Secondo lo studio, la quota del mercato online detenuta dagli operatori autorizzati è salita dal 22% al 23%, mentre il segmento non regolamentato continua a rappresentare la parte predominante del settore, passando da 15,6 a 17,8 miliardi di dollari di GGR e mantenendo una quota pari al 77% del mercato complessivo.
Il report sottolinea come il panorama africano sia caratterizzato da profonde differenze normative tra i vari Paesi, con giurisdizioni che spaziano dal divieto totale del gioco online a mercati recentemente regolamentati. A complicare ulteriormente il quadro è la presenza di un vasto numero di operatori privi di licenza, che continuano a rivolgersi ai consumatori africani indipendentemente dalle normative vigenti.
Anche il numero di persone che hanno interagito con il gioco online è aumentato nel periodo analizzato. La percentuale della popolazione coinvolta è passata dal 13% del 2024, pari a circa 198 milioni di persone, al 14% del 2025, equivalente a 215 milioni di utenti.

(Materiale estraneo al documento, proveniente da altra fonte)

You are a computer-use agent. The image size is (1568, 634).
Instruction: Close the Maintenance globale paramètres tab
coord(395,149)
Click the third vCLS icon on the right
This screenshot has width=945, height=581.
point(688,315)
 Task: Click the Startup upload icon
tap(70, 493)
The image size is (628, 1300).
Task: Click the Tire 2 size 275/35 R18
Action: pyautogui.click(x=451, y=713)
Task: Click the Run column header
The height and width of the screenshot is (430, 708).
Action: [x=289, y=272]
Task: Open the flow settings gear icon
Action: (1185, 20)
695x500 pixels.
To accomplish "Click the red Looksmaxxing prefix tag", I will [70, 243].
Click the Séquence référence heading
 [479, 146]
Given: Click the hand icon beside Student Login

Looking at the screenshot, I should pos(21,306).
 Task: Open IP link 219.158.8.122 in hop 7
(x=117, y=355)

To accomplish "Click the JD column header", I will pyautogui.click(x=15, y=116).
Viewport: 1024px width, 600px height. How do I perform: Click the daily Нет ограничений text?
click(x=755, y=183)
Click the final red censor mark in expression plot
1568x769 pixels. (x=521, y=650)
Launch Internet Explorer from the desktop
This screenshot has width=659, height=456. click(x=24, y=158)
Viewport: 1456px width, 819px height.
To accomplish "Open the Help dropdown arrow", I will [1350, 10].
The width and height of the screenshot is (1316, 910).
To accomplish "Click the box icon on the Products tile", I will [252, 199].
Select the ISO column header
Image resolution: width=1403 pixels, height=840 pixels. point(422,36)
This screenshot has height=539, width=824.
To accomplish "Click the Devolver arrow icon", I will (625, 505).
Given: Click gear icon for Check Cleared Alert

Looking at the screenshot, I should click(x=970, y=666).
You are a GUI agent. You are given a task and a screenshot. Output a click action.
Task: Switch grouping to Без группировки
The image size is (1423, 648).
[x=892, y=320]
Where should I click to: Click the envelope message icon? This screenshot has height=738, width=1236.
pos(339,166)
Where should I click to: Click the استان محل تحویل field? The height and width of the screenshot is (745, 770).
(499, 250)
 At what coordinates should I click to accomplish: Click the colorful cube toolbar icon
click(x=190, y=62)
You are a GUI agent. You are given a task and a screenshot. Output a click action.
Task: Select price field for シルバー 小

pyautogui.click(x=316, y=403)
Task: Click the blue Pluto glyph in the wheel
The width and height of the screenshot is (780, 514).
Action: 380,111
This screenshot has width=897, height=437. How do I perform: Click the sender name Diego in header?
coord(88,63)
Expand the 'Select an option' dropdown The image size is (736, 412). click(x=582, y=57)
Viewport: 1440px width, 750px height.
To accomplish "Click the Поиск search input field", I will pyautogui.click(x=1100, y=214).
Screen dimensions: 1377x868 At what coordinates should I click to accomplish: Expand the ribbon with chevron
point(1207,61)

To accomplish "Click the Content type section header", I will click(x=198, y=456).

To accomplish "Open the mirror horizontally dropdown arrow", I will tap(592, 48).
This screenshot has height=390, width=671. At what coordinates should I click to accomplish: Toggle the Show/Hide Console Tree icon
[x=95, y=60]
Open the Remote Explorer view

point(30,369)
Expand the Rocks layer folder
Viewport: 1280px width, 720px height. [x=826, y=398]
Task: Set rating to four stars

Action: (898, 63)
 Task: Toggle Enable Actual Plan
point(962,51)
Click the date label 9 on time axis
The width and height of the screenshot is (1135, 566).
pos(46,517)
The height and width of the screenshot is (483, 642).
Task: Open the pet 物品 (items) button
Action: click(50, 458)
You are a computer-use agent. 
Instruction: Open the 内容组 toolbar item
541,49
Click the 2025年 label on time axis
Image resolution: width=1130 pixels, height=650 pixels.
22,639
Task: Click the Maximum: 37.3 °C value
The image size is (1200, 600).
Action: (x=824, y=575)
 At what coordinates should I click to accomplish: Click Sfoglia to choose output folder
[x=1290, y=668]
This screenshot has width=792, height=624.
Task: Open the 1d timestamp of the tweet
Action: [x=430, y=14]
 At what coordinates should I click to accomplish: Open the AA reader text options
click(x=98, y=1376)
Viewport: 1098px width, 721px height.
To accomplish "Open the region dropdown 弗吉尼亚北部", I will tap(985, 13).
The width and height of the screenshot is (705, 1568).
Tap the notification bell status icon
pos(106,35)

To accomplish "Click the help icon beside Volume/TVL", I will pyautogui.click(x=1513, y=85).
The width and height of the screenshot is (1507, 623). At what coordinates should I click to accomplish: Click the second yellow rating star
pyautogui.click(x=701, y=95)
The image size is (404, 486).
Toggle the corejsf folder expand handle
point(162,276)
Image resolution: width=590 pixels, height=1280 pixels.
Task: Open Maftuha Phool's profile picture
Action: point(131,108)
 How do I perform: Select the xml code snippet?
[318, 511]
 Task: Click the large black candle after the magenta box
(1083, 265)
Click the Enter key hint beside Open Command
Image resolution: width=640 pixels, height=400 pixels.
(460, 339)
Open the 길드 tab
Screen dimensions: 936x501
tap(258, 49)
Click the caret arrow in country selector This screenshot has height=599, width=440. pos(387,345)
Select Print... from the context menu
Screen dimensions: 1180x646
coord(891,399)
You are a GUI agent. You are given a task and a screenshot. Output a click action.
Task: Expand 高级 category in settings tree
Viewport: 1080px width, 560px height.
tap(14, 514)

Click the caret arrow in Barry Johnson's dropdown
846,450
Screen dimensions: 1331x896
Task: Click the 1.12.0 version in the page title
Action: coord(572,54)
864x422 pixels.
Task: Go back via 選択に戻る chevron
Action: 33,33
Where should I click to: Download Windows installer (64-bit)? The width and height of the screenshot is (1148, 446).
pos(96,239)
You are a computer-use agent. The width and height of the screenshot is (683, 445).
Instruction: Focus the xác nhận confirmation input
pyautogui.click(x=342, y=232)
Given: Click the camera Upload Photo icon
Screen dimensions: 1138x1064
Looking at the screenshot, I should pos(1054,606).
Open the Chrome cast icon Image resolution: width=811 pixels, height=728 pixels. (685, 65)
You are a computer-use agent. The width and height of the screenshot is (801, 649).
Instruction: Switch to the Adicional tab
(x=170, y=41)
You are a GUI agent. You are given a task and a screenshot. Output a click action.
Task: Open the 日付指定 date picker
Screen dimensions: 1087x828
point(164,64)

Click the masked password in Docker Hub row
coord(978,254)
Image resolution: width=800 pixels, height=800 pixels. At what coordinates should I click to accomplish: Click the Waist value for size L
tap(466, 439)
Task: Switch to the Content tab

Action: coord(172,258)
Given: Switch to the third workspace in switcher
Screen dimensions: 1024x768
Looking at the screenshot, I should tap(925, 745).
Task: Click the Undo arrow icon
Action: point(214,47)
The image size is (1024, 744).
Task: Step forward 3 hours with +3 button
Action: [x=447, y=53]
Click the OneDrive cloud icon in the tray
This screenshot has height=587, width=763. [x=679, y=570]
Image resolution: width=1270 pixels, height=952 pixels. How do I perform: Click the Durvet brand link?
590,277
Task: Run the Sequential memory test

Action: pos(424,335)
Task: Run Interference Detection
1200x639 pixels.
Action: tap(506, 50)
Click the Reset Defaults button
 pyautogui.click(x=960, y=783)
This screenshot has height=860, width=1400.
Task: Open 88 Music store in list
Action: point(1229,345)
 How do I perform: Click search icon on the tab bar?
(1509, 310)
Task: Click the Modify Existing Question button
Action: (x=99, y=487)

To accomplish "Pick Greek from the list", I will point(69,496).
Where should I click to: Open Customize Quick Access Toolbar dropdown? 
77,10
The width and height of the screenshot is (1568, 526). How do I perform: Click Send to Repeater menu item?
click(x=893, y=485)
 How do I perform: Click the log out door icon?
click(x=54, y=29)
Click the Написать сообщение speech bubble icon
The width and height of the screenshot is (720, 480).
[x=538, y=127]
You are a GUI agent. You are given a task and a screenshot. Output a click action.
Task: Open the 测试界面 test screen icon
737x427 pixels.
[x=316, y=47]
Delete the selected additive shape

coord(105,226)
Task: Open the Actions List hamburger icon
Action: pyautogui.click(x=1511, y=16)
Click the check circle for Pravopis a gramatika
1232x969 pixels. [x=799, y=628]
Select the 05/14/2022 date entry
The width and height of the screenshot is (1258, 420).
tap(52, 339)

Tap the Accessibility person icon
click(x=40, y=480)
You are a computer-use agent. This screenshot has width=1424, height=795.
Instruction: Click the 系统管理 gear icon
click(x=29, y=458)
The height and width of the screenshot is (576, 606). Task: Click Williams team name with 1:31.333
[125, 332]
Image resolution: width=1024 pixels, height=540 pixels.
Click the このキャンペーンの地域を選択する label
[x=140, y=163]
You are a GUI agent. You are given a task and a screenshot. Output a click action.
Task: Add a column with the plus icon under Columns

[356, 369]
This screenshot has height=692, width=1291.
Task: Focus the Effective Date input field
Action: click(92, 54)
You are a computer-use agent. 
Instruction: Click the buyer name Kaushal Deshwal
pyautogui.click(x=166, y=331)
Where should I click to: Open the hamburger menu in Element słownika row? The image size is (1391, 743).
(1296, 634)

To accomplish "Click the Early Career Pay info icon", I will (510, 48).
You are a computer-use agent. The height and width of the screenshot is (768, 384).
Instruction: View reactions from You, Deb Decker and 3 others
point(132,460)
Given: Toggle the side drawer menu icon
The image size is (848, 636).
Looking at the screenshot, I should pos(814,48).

L’esposizione al mercato regolamentato è cresciuta dal 10% all’11%, mentre quella verso il gioco non autorizzato è scesa dal 90% all’89%.
Lo studio evidenzia inoltre che il numero di operatori non regolamentati attivi sul continente è aumentato da 3.644 nel 2024 a 4.129 nel 2025. Secondo le stime di GCI, nel solo 2025 il gioco illegale avrebbe sottratto ai governi africani circa 3,55 miliardi di dollari di entrate fiscali potenziali.
Per affrontare questa situazione, Gaming Compliance International individua quattro elementi fondamentali per il successo delle politiche di regolamentazione: il monitoraggio dell’intero mercato del gioco online, il contrasto agli operatori senza licenza, il rafforzamento dell’applicazione delle norme e l’ottimizzazione del mercato regolamentato affinché rimanga competitivo, accessibile e attrattivo per i consumatori africani. Secondo il rapporto, miglioramenti nelle politiche fiscali, nei sistemi di pagamento, nell’offerta di prodotti, nelle attività di enforcement e nella collaborazione tra autorità di regolamentazione potrebbero favorire una progressiva migrazione dei giocatori verso il mercato legale.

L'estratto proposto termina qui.